Featured Book for June:
“Principles” by Ray Dalio
This month in Darren’s Corner, we will take a look at “Principles” by Ray Dalio. Dalio is an American billionaire and hedge fund manager, who founded the world’s largest hedge fund, Bridgewater Associates, in 1975. Throughout the process of founding Bridgewater, originally starting in Dalio’s apartment, he came up with a set of principles to guide him both personally and professionally.
Although there are many important concepts in “Principles” for the reader’s personal and professional lives, I will focus on three main takeaways that stuck with me:
- Higher Level Decision Making
- Building Culture and Teams
Our brains are designed to believe what we want to be true rather than what is actually true. As hard as you may try, nobody is able to truly see themselves objectively. Being a good leader looks like having the courage to confront your own weaknesses, along with making the hard choices that this recognition requires. On the journey to becoming a good leader, you must learn to blame only yourself for bad outcomes, rather than dumping the blame on someone under your leadership. As time goes on, your processes and decision making will evolve, leading to consistently better results.
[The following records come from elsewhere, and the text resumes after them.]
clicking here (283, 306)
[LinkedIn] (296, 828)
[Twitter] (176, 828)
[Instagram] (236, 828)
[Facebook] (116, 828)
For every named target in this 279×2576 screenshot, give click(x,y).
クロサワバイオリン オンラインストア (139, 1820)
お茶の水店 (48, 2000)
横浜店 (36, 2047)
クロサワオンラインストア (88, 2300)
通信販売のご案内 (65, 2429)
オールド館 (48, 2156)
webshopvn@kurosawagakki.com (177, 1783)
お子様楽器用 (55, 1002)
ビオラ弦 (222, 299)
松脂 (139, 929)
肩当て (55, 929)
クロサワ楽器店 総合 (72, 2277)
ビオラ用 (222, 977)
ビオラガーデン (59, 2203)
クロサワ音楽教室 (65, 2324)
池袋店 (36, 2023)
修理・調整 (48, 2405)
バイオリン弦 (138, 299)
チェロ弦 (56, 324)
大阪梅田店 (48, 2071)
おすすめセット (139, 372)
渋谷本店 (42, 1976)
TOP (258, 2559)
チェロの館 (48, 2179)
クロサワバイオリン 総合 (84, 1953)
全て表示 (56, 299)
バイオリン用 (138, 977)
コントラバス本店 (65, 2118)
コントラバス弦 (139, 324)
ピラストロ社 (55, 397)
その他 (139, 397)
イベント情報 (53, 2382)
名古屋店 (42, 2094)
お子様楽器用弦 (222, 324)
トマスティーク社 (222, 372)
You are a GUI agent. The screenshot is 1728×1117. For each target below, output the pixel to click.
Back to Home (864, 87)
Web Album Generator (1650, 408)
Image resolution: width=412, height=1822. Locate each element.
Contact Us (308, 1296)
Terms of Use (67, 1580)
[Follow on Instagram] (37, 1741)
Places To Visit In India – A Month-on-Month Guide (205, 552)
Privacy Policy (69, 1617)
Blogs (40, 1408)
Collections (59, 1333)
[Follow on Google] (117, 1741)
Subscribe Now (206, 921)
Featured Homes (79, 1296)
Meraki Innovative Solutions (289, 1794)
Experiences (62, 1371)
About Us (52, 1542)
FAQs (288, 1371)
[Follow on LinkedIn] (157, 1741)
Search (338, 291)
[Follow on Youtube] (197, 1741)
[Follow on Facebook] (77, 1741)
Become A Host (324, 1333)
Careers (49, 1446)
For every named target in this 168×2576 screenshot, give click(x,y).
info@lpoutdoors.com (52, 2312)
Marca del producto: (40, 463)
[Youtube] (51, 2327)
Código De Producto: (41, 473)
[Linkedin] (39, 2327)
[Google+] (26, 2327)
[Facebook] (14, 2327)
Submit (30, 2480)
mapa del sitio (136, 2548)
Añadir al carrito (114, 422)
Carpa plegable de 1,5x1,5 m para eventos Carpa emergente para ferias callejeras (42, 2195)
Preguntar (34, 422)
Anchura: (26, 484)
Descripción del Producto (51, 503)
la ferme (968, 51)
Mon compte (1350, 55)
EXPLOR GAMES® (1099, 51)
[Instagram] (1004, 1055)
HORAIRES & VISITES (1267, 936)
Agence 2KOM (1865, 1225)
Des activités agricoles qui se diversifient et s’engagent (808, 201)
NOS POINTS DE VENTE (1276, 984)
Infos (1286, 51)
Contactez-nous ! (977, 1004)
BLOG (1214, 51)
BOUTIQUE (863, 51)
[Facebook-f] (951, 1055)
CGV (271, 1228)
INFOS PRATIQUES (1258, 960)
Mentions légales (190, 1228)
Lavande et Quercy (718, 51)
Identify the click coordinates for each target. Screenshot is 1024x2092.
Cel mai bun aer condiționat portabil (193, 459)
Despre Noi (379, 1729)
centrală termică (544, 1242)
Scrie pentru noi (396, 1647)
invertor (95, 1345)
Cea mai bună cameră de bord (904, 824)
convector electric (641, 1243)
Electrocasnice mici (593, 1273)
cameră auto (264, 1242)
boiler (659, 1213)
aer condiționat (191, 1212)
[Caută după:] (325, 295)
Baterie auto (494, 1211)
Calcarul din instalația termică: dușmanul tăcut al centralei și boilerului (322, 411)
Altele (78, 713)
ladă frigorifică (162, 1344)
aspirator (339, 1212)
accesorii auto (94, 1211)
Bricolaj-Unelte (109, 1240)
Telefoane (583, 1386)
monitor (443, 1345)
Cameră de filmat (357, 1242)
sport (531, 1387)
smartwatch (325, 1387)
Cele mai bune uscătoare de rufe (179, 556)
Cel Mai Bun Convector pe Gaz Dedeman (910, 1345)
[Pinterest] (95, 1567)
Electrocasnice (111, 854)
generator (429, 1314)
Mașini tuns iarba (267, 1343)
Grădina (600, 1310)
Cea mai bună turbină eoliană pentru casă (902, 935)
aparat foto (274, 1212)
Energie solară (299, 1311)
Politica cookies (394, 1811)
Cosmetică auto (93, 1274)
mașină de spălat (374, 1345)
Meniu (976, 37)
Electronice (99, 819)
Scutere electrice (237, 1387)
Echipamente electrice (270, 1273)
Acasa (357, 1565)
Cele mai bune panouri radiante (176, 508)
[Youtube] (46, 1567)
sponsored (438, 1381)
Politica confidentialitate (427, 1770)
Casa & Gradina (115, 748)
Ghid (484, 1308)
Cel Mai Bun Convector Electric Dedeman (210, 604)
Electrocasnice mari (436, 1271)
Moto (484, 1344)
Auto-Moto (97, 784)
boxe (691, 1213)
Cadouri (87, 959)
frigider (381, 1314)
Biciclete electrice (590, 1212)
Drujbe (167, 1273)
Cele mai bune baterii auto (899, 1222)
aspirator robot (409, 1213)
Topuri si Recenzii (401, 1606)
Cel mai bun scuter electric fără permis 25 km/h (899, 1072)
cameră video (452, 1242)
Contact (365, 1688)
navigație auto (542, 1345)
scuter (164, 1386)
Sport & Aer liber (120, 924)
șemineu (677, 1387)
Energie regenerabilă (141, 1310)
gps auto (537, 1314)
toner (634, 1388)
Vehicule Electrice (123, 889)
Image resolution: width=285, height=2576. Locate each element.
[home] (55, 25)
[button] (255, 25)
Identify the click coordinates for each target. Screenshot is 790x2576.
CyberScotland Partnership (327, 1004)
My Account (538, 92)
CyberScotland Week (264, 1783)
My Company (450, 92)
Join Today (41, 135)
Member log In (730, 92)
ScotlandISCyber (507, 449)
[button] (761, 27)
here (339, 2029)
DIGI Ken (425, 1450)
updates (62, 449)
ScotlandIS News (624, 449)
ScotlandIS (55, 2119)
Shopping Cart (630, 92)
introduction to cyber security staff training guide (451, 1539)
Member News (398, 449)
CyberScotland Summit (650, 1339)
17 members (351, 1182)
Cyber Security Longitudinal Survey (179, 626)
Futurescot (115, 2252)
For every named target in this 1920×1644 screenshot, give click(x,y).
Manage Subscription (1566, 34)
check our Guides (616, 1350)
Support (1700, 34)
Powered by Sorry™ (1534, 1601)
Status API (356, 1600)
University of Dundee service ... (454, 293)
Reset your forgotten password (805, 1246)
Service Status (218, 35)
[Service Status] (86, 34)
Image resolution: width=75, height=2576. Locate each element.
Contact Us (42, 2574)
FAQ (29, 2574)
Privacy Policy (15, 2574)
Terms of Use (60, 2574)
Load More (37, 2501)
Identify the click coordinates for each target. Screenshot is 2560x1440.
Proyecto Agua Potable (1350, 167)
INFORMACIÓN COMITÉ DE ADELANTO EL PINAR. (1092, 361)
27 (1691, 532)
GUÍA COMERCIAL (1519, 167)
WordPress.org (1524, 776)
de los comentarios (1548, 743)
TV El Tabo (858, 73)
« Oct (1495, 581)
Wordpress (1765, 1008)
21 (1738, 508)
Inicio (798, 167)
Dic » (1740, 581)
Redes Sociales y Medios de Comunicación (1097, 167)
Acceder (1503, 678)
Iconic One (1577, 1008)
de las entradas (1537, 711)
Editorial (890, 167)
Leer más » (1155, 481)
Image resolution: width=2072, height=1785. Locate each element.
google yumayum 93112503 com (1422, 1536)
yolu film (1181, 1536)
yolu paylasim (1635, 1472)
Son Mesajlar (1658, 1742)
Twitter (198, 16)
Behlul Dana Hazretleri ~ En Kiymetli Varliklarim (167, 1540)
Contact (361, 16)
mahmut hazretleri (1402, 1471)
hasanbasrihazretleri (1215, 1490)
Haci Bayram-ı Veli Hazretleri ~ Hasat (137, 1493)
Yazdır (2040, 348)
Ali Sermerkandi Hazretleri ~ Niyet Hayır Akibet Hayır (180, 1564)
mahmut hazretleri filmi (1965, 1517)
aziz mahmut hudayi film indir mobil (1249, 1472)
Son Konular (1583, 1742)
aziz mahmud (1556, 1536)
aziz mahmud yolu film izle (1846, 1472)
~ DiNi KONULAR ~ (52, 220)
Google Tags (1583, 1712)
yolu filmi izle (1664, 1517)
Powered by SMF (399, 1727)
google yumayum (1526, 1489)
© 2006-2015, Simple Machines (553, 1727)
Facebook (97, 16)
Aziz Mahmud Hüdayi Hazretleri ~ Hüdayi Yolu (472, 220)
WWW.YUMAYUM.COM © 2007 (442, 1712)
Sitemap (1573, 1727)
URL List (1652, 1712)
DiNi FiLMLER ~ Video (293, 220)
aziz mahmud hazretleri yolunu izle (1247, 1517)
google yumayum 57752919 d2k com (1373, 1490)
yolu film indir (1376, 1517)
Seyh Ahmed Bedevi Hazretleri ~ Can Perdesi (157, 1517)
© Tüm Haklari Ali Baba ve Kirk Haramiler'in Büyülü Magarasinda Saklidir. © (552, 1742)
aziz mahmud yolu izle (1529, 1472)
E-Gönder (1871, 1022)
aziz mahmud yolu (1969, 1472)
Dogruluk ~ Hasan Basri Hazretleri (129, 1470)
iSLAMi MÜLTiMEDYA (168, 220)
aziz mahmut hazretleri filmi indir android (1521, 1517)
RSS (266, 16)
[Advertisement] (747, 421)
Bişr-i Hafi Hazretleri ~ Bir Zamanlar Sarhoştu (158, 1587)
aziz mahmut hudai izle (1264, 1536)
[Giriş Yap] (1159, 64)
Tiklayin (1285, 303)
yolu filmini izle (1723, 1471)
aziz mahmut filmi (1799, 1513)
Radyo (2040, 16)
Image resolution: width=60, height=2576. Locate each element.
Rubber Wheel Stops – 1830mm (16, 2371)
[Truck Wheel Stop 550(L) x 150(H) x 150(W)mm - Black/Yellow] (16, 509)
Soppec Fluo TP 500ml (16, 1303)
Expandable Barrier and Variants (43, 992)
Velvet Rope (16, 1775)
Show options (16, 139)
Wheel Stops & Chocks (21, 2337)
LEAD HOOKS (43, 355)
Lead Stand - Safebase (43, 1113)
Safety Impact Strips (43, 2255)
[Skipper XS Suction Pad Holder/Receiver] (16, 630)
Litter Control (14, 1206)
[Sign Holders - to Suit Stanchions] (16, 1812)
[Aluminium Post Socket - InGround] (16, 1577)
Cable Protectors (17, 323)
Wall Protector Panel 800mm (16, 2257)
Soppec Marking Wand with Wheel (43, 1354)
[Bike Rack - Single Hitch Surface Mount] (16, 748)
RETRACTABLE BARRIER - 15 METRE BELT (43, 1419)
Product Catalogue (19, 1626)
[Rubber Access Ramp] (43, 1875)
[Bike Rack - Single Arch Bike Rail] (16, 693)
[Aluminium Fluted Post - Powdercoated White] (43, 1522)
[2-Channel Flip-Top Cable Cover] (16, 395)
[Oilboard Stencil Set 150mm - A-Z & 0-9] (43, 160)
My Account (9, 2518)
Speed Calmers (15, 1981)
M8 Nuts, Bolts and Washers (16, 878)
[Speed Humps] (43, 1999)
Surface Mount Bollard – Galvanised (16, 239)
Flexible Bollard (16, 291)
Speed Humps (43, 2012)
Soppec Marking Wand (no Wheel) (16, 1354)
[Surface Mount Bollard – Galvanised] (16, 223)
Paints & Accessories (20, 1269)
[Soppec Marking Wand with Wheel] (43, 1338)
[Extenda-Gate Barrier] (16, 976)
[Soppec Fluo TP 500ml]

Higher Level Decision Making
Dalio shares several interesting views on high level decision making throughout his book. In order to make high level decisions, one must spend time diagnosing the issue at hand. It is critical to focus your energy on what is happening before dedicating your energy to finding the solution. A better understanding of the problem will end up leading to a better result. Once a problem is identified, it is of utmost importance not to tolerate it. Dalio states that there is value in surrounding yourself with believable people who are also willing to disagree. Disagreement among evidence-based individuals often leads to better solutions than those that are created by a team of people who look at everything the same way.
Building Culture and Teams
When it comes to critical decision making, paying close attention to team members’ track records is key. Most people will pretend to operate in the best interest of the team when in reality, they are making decisions based solely on their own interest. It is extremely valuable to find the people who are truly there to work as a team. Regularly take the temperature of each person who is important to you and the organization. The people who make up an organization determine the kind of culture it has, and the culture determines the kinds of people who will fit in. Your organization should strive for a culture where it is okay to make mistakes, but unacceptable not to learn from them. Operating within a healthy company culture will allow your team to bring problems and disagreements to the surface, while enjoying the process of solving them well.
In summary, Ray Dalio’s “Principles” offers a road map for structuring your personal and professional life in a way that fosters healthy relationships, boundaries, and practices. On the journey to structuring your life with these key principles, you will discover a better way to work more efficiently within your organization.